The Seen, the Unseen, and the Unrealized

How Regulations Affect Our Everyday Lives

By (author) Per L. Bylund

Not available to order

Publication date:

03 August 2016

Length of book:

192 pages

Publisher

Lexington Books

ISBN-13: 9780739194584

This book illuminates the real effects of regulations on people’s everyday lives. It traces the effects of regulations on an economy by working through the ripple effects of changes. In so doing, the book provides a fundamental understanding for the economy as an organism rather than a machine, and enlightens the reader by offering a model for understanding the economy and market. Regulations, which are restrictions placed on the working of the economy, have consequences, both intended and unintended, direct and indirect. While the direct effects are well understood, the indirect effects are often overlooked because they don’t fit with the machine understanding of an economy. More to the point, this book emphasizes the real effects of regulation and market change on individual actors, thereby stressing how the economy works to provide an individual with the options that exist in choice situations. We draft a new definition of prosperity and well-being which focuses on the individual’s access to valuable alternatives. From this point of view, the real implications of regulation are traced step by step, following the logic of exchange and the effects on individual actors rather than the economy as a whole.

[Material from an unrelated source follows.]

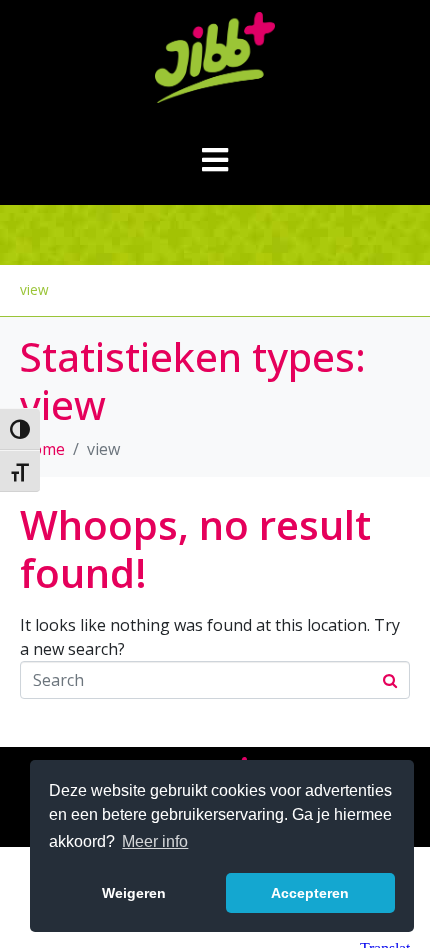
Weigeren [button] (134, 893)
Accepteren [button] (310, 893)
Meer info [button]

Per Bylund’s The Seen, the Unseen, and the Unrealized is a well-reasoned and written exposition of how regulations in the economy have deleterious effects on our everyday lives. It takes the reader through basic economic reasoning to telling examples and in the process makes the very important point about reorienting our perspective on exchange, production, and wealth creation as an ongoing process that is always in progress. Today's so-called inefficiencies are tomorrow's profit opportunities for those entrepreneurs that act upon them and release new ways to release the mutual gains from trade. Regulations thwart this ongoing and ceaseless progress. Entrepreneurship, on the other hand, is the prime mover of progress and improvements in the material conditions of man. A great read, highly recommended.